Although there are a number of ways to install a Fedora 12 system from scratch, the easiest approach is to point any client PXE requests by your clients to the Spacewalk server with the next-server command. Thanks to Cobbler [13] integration, the Spacewalk server has a TFTP server and any kickstart profiles that you have set up. To confirm this, you can type cobbler profile list at the command line.

When you boot a client system via a PXE-capable network card, you will automatically see a list of the existing kickstart profiles. To install the client, simply select the required profile from the list. The client is then automatically registered on the Spacewalk server. Existing systems can easily be reinstalled using:

koan --replace-self --server=<I>Spacewalk-Server<I> --profile=<I>Kickstart-Profile<I>

This creates an entry in the system's bootloader menu and automatically selects the entry when the system reboots.

System Management

All of the systems registered on the Spacewalk server retrieve their software packages from this source, with no need to access external repositories. This method not only improves your security posture but also saves network bandwidth. With a registered system, you can customize various settings in the System Properties section (Figure 5).

The system properties give you a neat option for handling a variety of administrative tasks for a system via the Spacewalk server.
Figure 5: The system properties give you a neat option for handling a variety of administrative tasks for a system via the Spacewalk server.

For example, you can assign new software or configuration channels, compare the installed software with profiles on other systems, or create snapshots as a backup that you can roll back later. Additionally, you can install new software or distribute configuration files from a centralized location.

Thanks to the ability to assign registered systems to groups, you can point and click to do this for a large number of systems. The rhnsd service on the systems queries the Spacewalk server at predefined intervals to check for new actions, such as software installations.
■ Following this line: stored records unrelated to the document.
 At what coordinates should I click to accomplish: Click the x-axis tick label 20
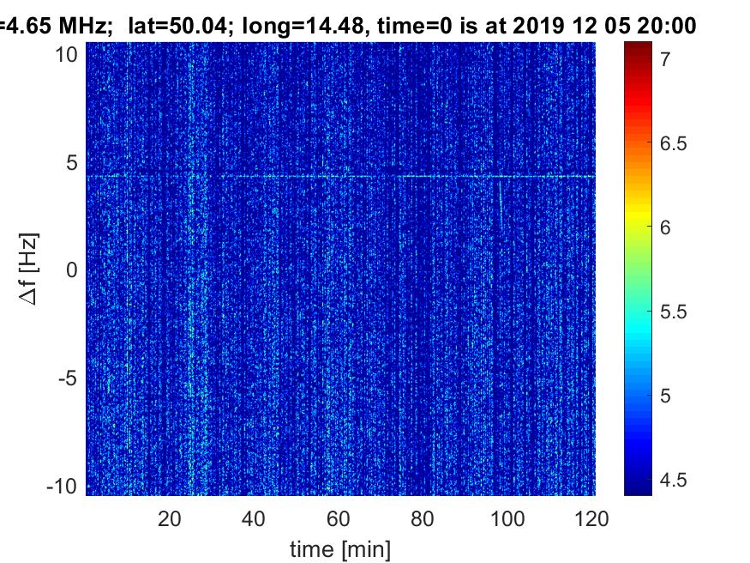point(170,518)
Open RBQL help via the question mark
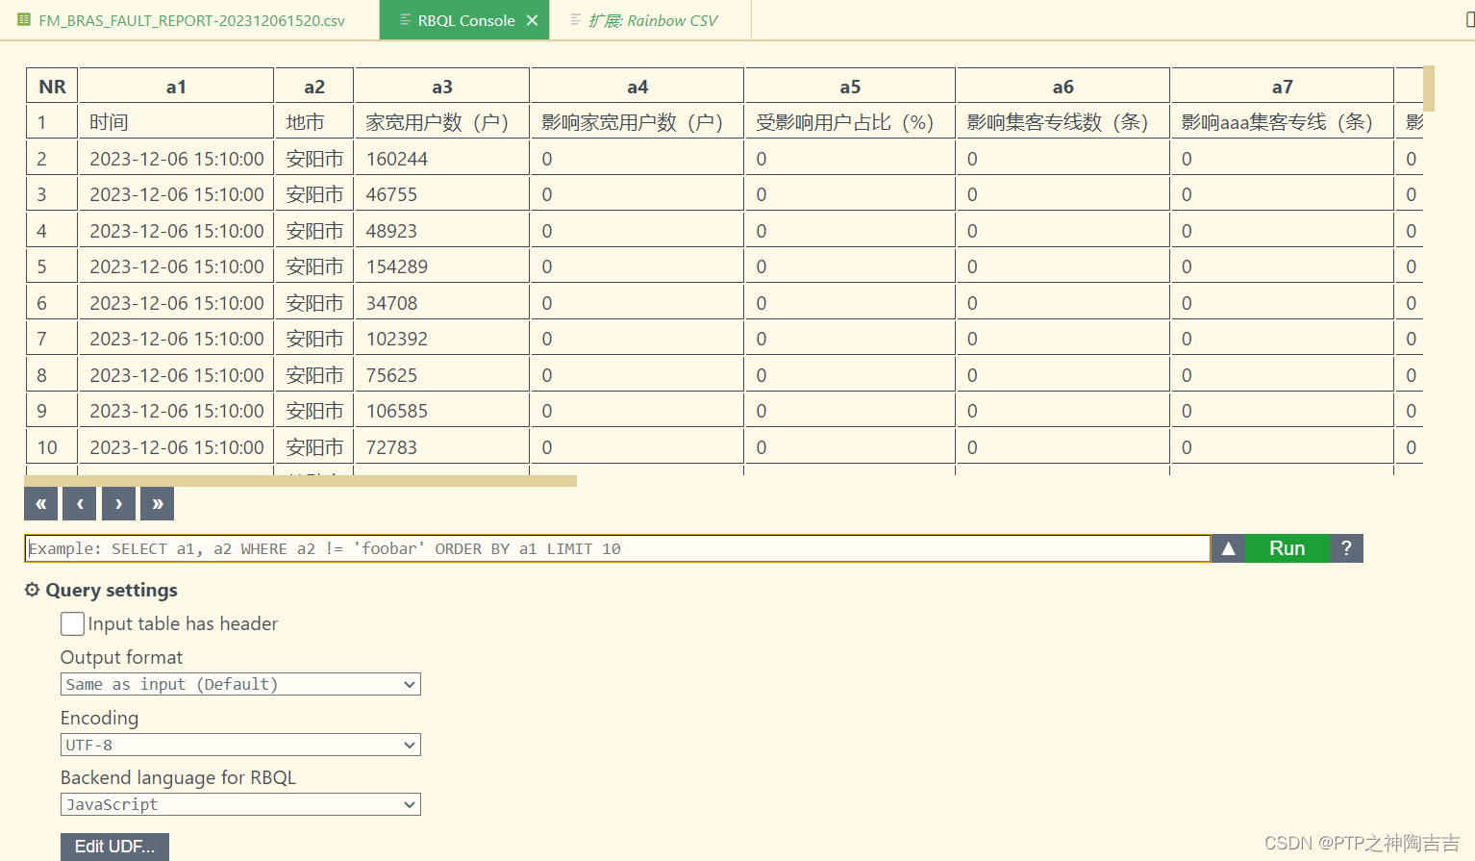The image size is (1475, 861). [x=1346, y=547]
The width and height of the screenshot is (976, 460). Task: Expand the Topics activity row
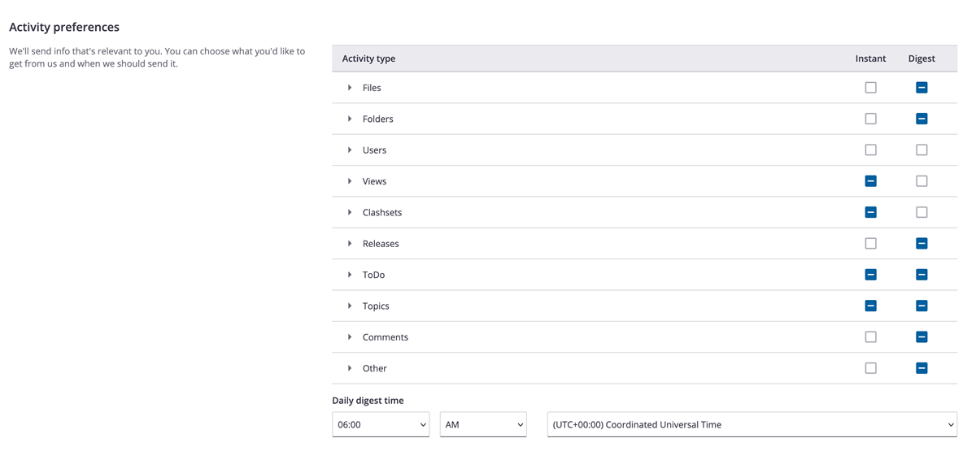[x=350, y=306]
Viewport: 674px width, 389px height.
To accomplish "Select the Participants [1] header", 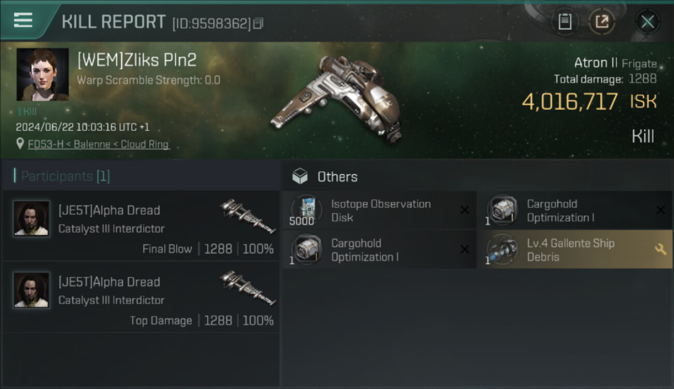I will pyautogui.click(x=65, y=176).
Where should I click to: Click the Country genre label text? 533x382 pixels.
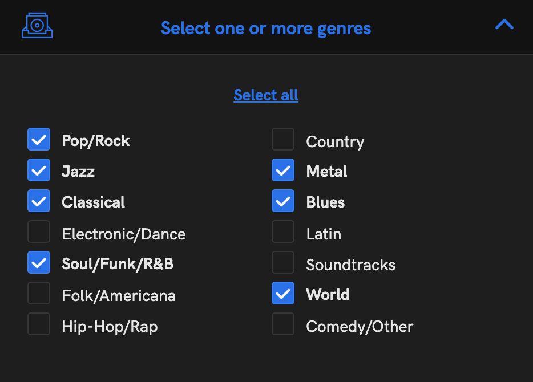click(335, 141)
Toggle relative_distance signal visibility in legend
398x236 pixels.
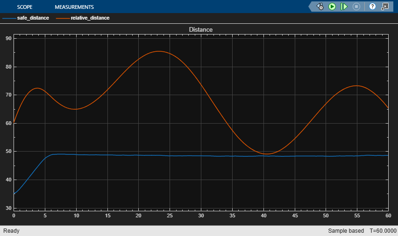pos(90,18)
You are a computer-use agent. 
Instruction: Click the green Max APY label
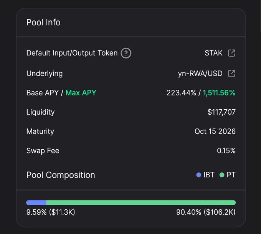click(81, 93)
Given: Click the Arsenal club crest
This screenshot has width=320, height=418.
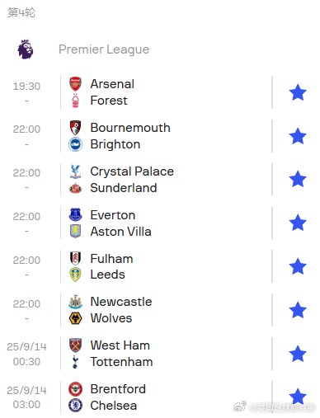Looking at the screenshot, I should 75,84.
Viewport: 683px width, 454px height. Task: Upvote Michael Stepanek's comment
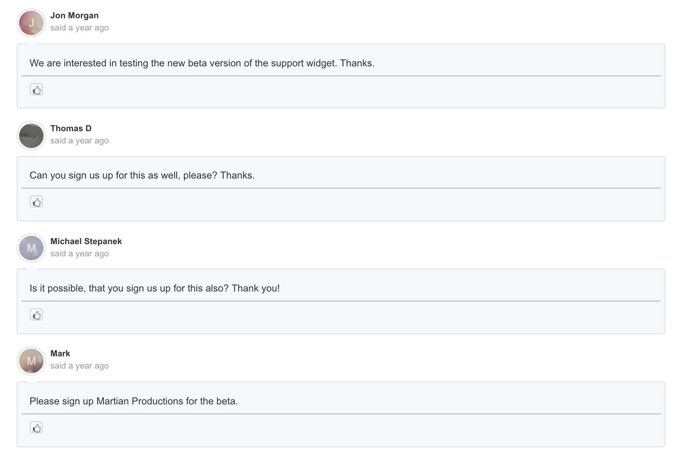point(36,315)
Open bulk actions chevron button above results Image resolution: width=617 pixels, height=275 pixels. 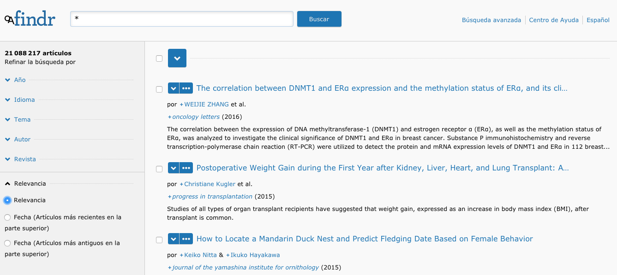(x=177, y=58)
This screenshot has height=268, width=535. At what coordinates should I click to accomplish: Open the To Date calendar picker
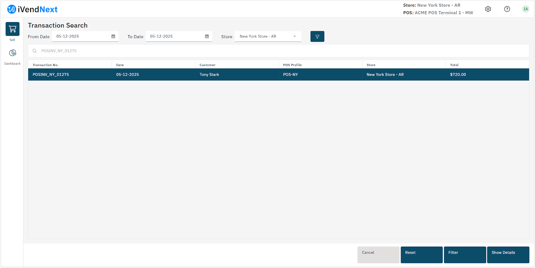click(x=207, y=36)
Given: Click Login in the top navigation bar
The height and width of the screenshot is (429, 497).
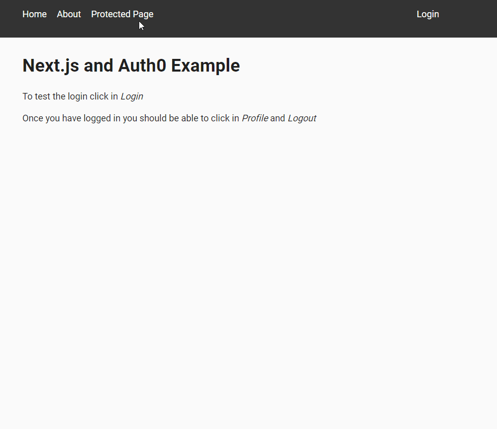Looking at the screenshot, I should pyautogui.click(x=427, y=14).
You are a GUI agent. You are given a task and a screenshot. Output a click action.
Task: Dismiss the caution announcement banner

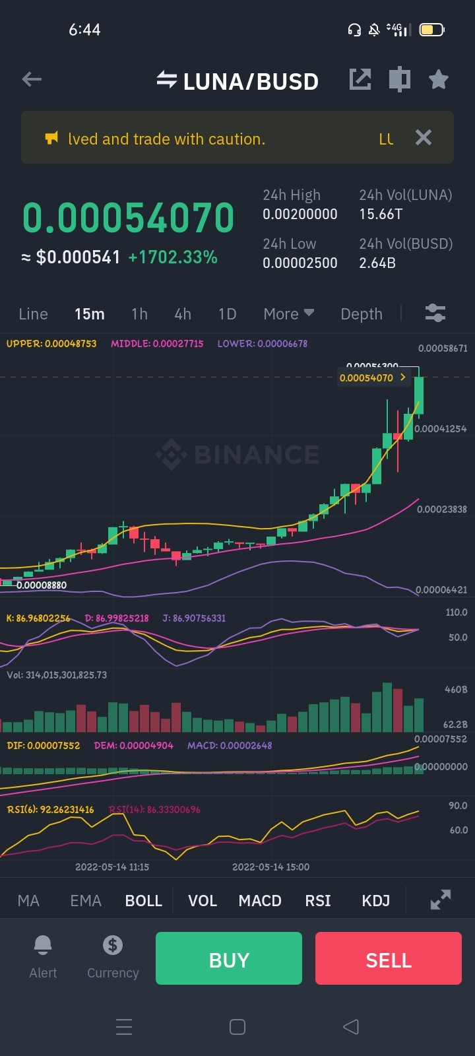point(424,137)
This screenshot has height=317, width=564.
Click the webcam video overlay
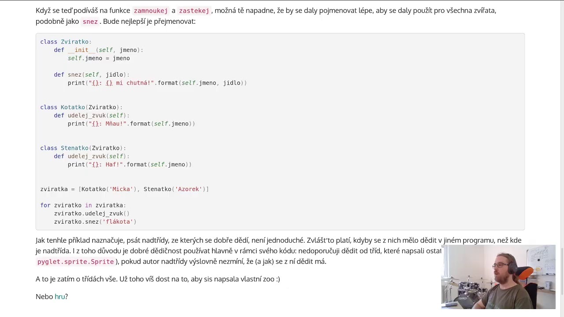click(498, 277)
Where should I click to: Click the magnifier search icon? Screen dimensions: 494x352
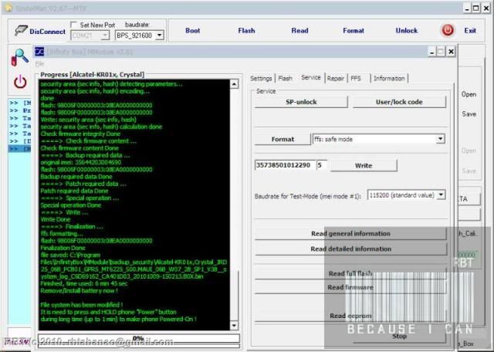pos(21,56)
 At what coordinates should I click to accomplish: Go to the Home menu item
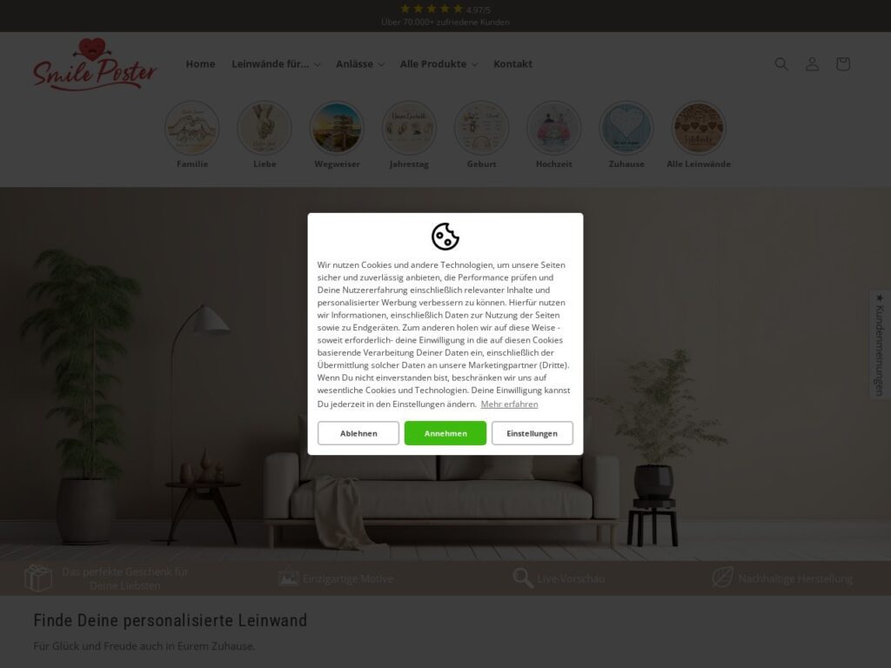pyautogui.click(x=201, y=64)
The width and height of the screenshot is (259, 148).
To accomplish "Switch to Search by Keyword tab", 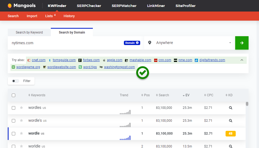I will pos(29,32).
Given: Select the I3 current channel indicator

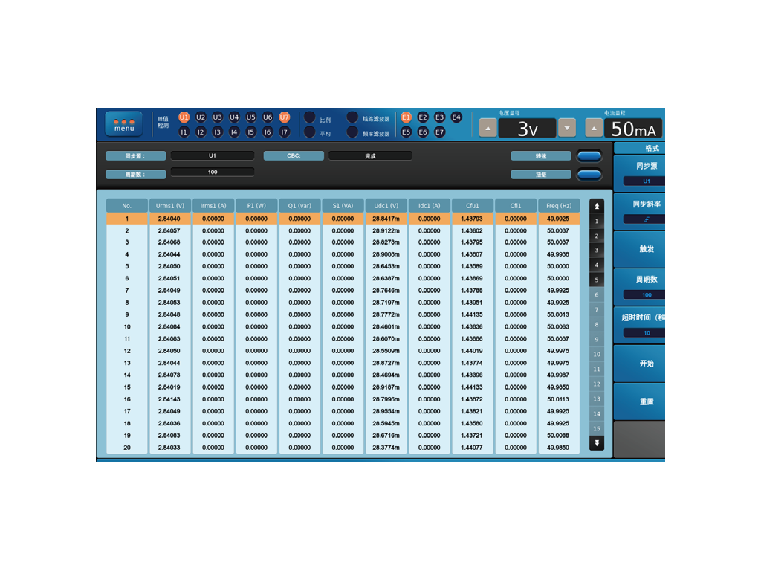Looking at the screenshot, I should click(217, 132).
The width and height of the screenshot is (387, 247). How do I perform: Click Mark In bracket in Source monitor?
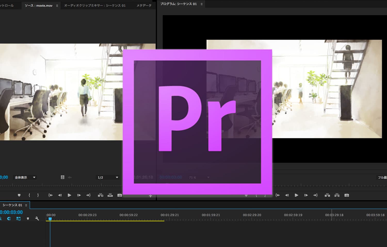coord(29,195)
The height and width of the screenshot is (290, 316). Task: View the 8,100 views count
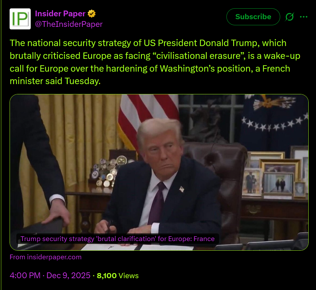point(107,276)
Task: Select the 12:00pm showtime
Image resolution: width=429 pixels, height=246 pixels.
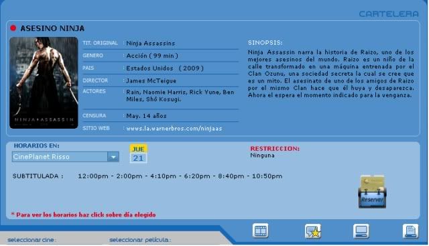Action: coord(93,176)
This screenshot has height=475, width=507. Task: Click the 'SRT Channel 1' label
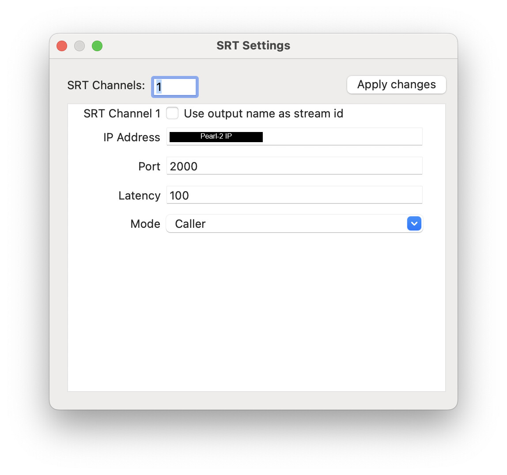(122, 113)
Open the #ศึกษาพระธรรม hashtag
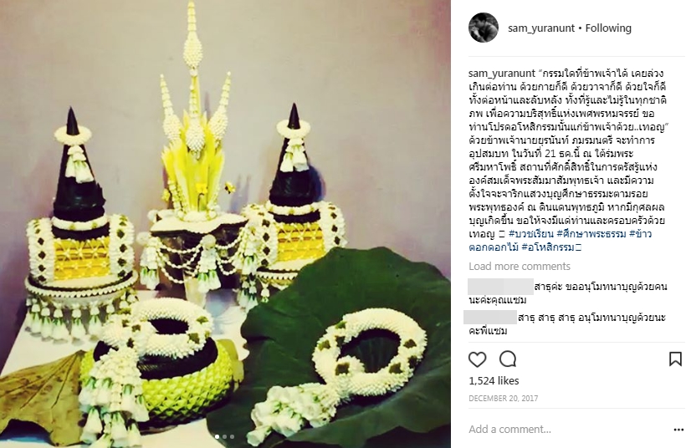 591,234
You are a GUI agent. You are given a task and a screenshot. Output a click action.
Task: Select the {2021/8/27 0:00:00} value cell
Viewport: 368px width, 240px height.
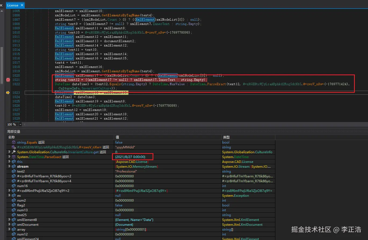point(130,157)
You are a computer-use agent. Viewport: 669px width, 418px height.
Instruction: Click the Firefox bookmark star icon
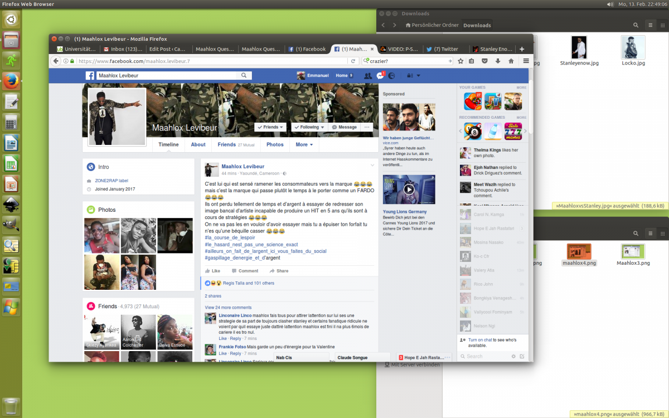click(460, 61)
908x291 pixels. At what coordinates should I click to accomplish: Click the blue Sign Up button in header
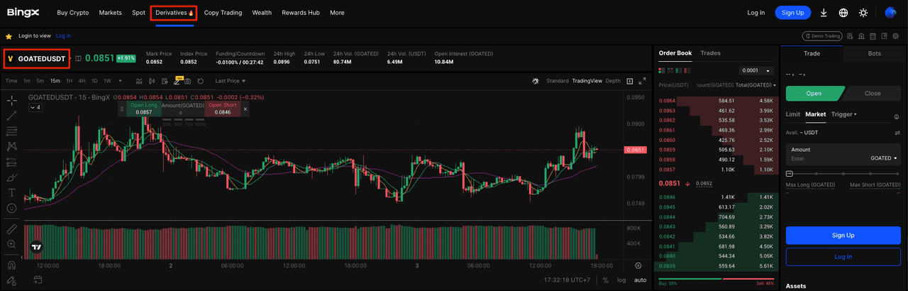792,13
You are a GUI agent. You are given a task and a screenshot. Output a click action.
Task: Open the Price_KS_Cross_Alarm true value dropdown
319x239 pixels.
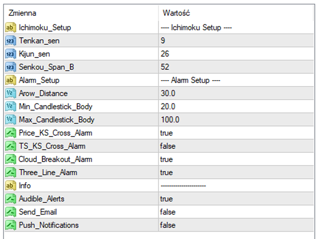coord(236,133)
When a system finds an action, it then executes it. If the osad service is enabled on the system, you can even run actions immediately without waiting for the polling interval to elapse. The client and the server then use the Jabber protocol for a continuous exchange.

Finally, don't forget the feature-rich Spacewalk API, which is accessible at http://Servername/rhn/apidoc/index.jsp on the installed server. This tool gives you access to a plethora of functions that are not available in the web interface.

The API can be accessed with XMLRPC, which makes it perfect for your own Perl or Python scripts. A Python script [8] for creating a software channel is just one example of accessing the Spacewalk server via the API (Figure 6).

An XML-RPC interface opens up a huge selection of Spacewalk server functions via the programmable API.
Figure 6: An XML-RPC interface opens up a huge selection of Spacewalk server functions via the programmable API.


Spacewalk gives administrators a very powerful tool for managing large-scale Linux landscapes. It facilitates many daily tasks, such as the installation of software updates or uploading of configuration files. Advanced features, such as channel cloning, make it possible to put any software through a quality assurance process before rolling it out to your production systems. Thanks to the comprehensive API, many tasks can also be scripted.